Work was simple. You did your job, and nobody expected it to be easy, but you knew what was involved and could know you had done your work. If you did your job well, you could reasonably expect that you would keep it.
Relationships were defined differently then, too. Many of us grew up expecting a certain set of rules would always govern our lives. As we have matured and lived our lives, we’ve seen those rules disintegrate, leaving us to figure out how to live in the new times.
The children… weren’t they really good, and so sweet – unlike the ‘brats’ of today? Or then again, perhaps they were not. Looking a little deeper brings back other memories, too.
Many nights were spent in a state of exhaustion, looking after a screaming child. We were always performing that juggling act that every mother does while working to satisfy the demands of the whole crew, hoping she will have the time to do something for herself ‘someday.’

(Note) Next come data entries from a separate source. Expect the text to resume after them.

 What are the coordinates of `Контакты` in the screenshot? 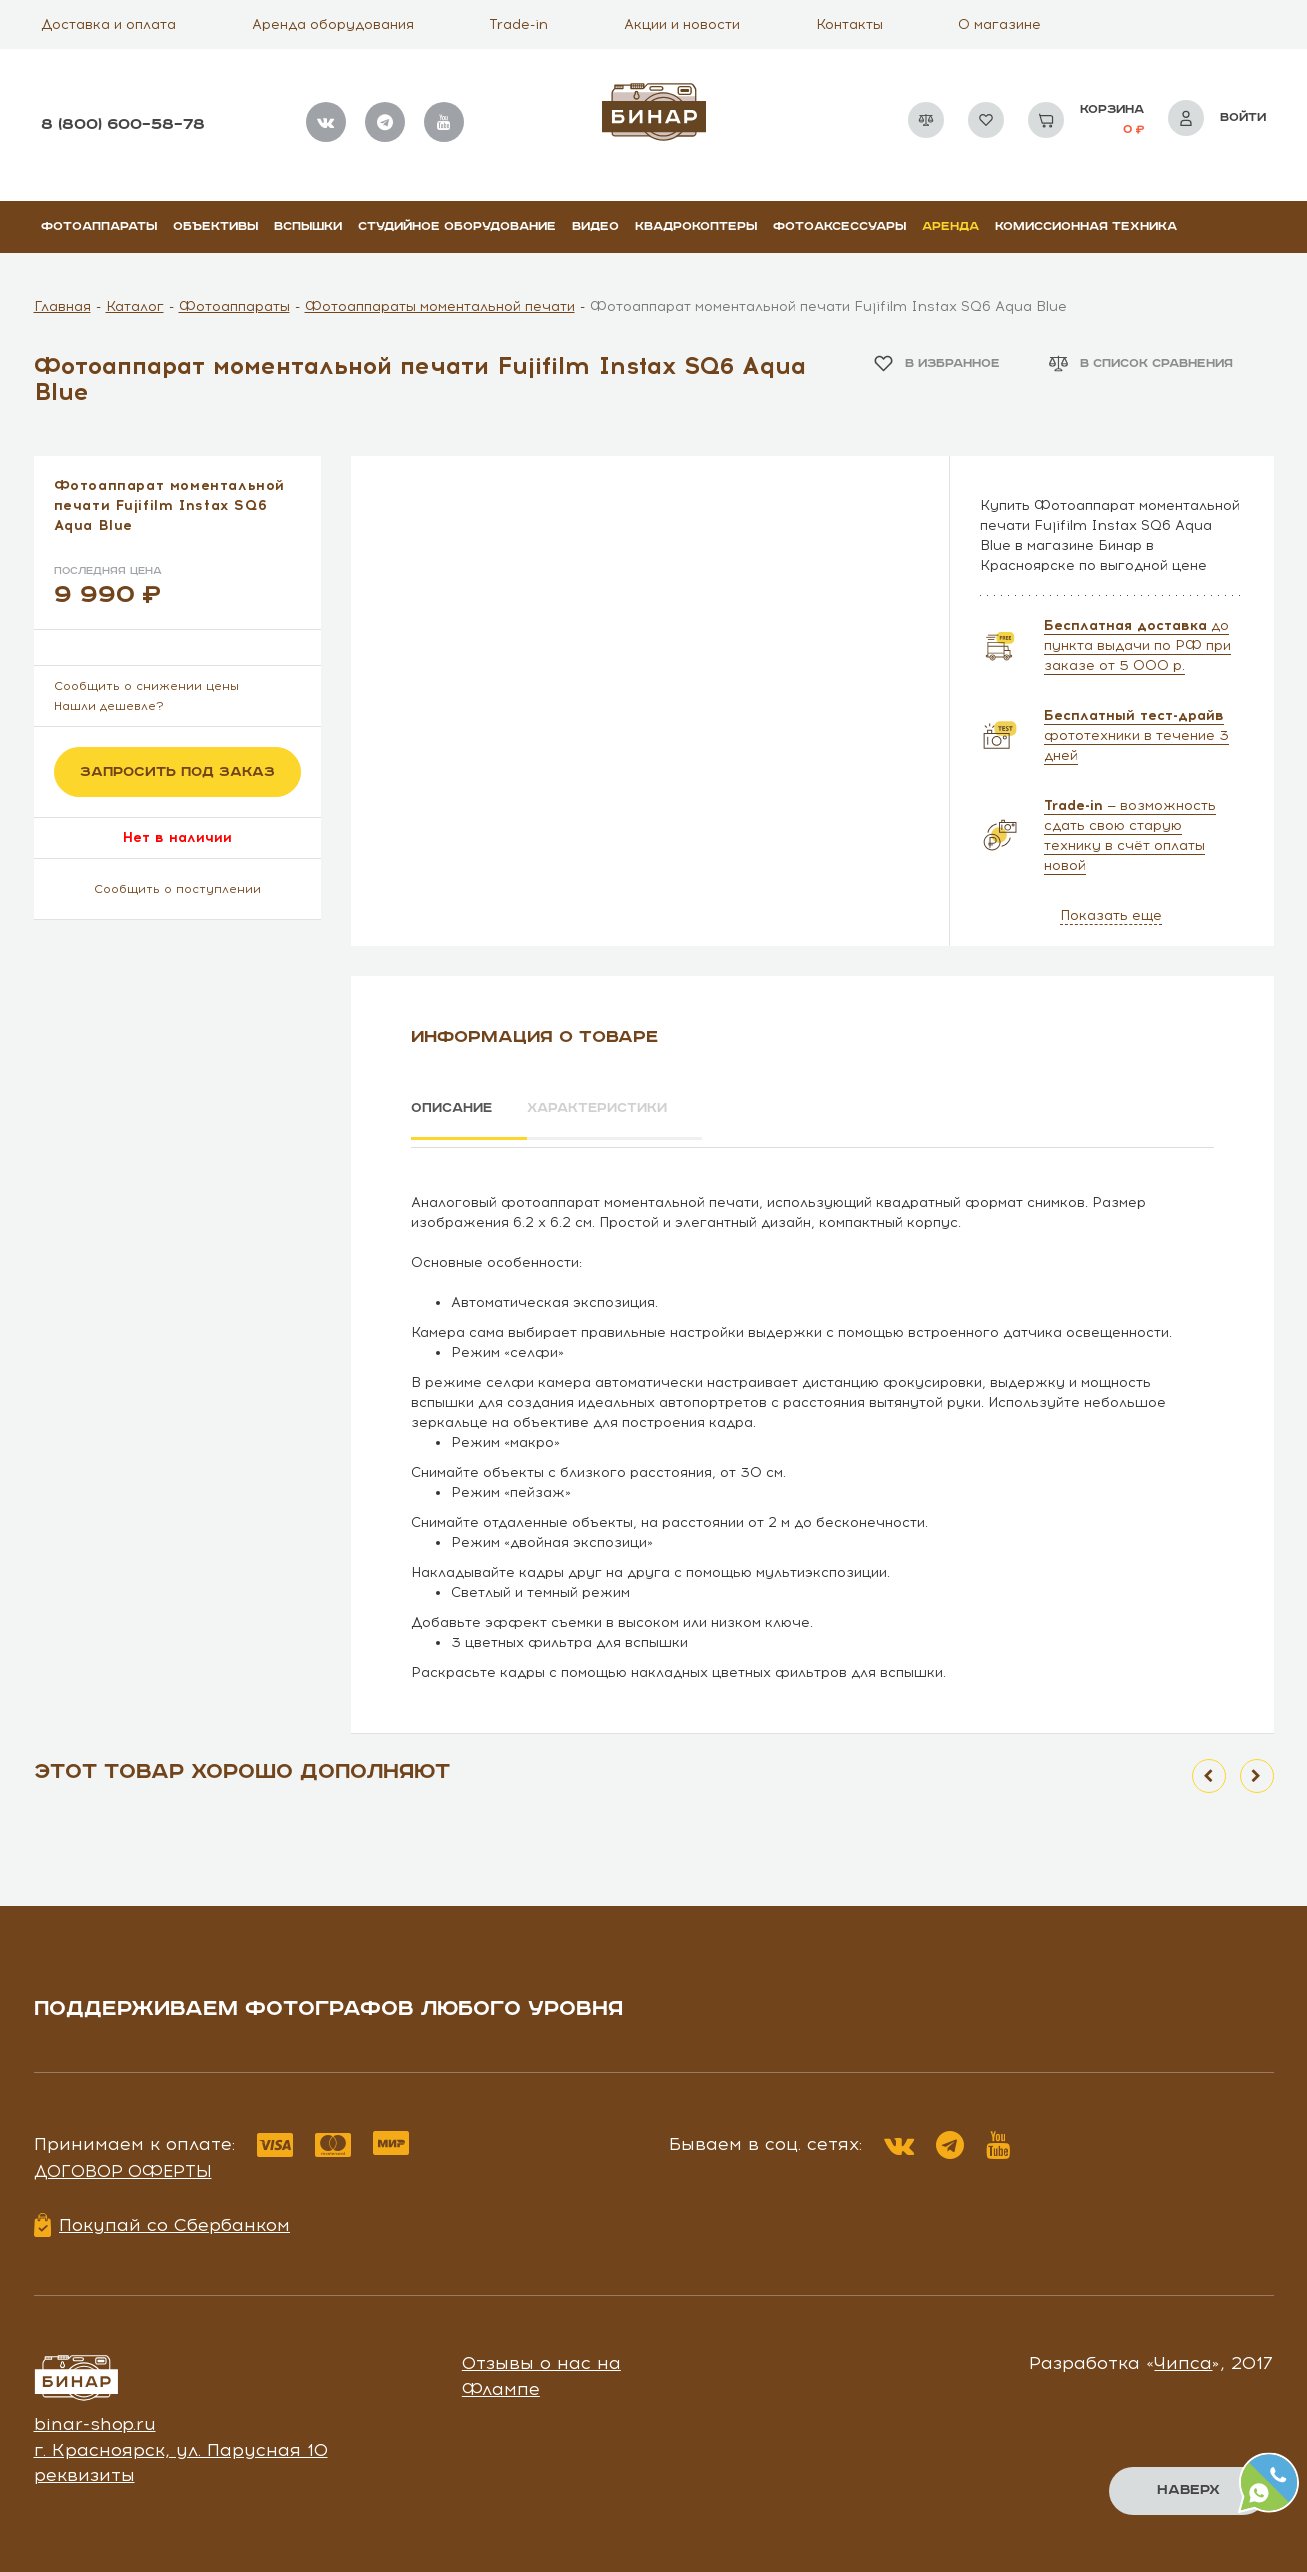 It's located at (849, 24). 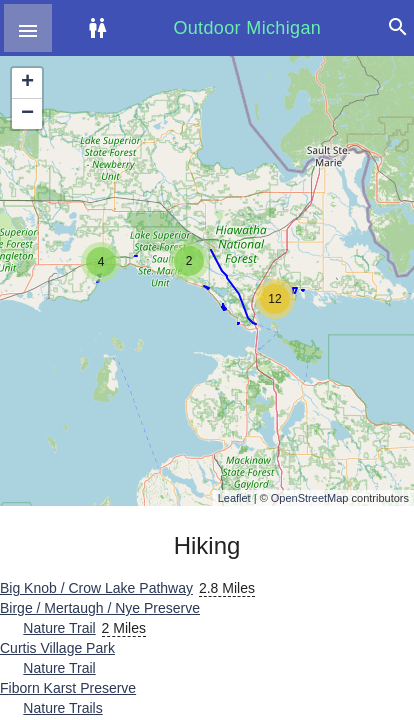 What do you see at coordinates (57, 648) in the screenshot?
I see `Curtis Village Park` at bounding box center [57, 648]. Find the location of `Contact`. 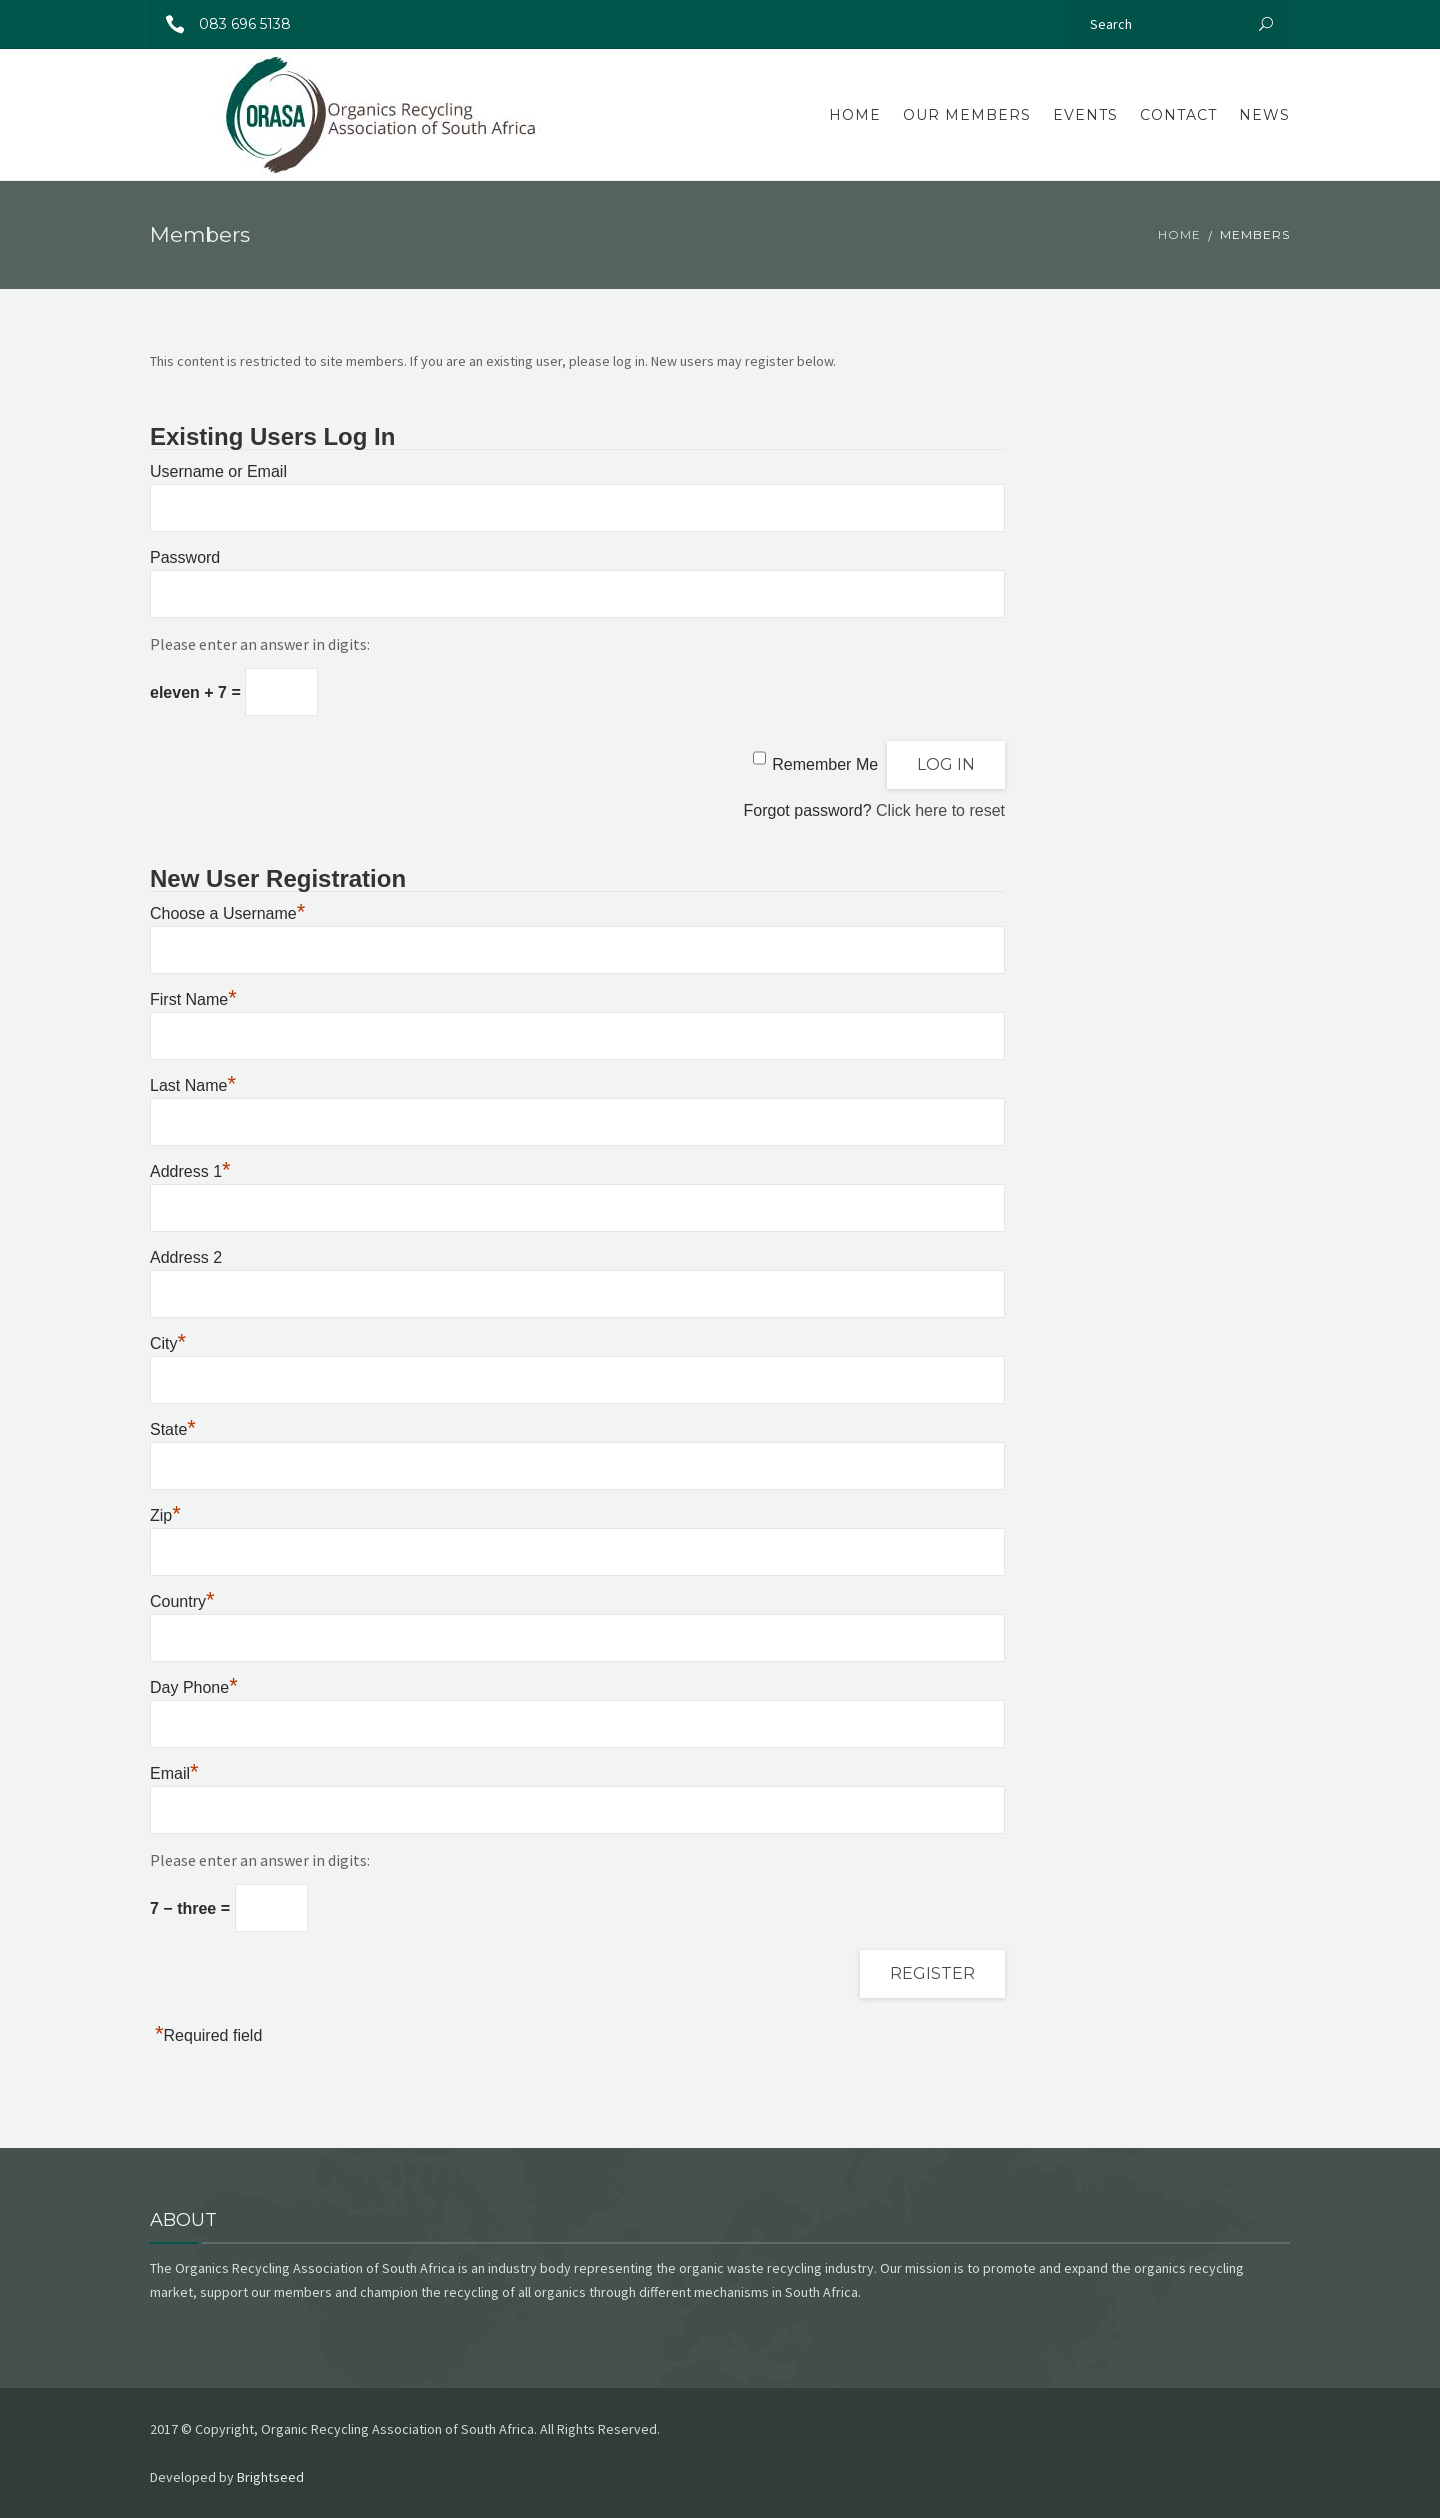

Contact is located at coordinates (1178, 115).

This is that day. Nostalgia is a sweet thing, and a sad thing – at the same time. We look back and create a story that suits our needs today. It’s not the same story about the day we are looking back on, as the story that we were living on that very day.
No, it is the story that serves now. A sense of beauty and of satisfaction can come from nostalgia. It’s a nice place to visit, once in a while. It can help to create new awareness that in some cases, things can be simple again, that buying into the rat race mentality is not truly a necessity.
What was it about that time that appealed to you so much, as you remember it? Is there a way to express that same feeling today? That is the true function of a healthy sense of nostalgia. It gives a sense of continuity to experience. It is a doorway to meaning, and a way to create a story that is healthy.
Feeling the inevitable sorrow that accompanies memory gives a sense of completion to life. Once felt, the little – or not so little – tang of sadness can be let go, leaving behind the memories of what we have treasured.
Disregarding the petty – or significant! – irritations of the past serves a function for our emotions, too. It gives a sense of strength and of hope that we can get through this time. The light will return.
Some things that we have treasured will not return, except in memory. Let your memories give you a sense of completion and comfort, as the winter season dawns upon us. Once we have gotten this far, the turning point is becoming visible.
Rain, snow, wind, cold… they are already part of every day. All of them are simply part of the turning of life, the vast dance in which we find ourselves.
Every journey around the sun brings us to the remembrance of the last time the season came about. And, we remember that this, too, is a time that is passing through; that we are passing through along with it.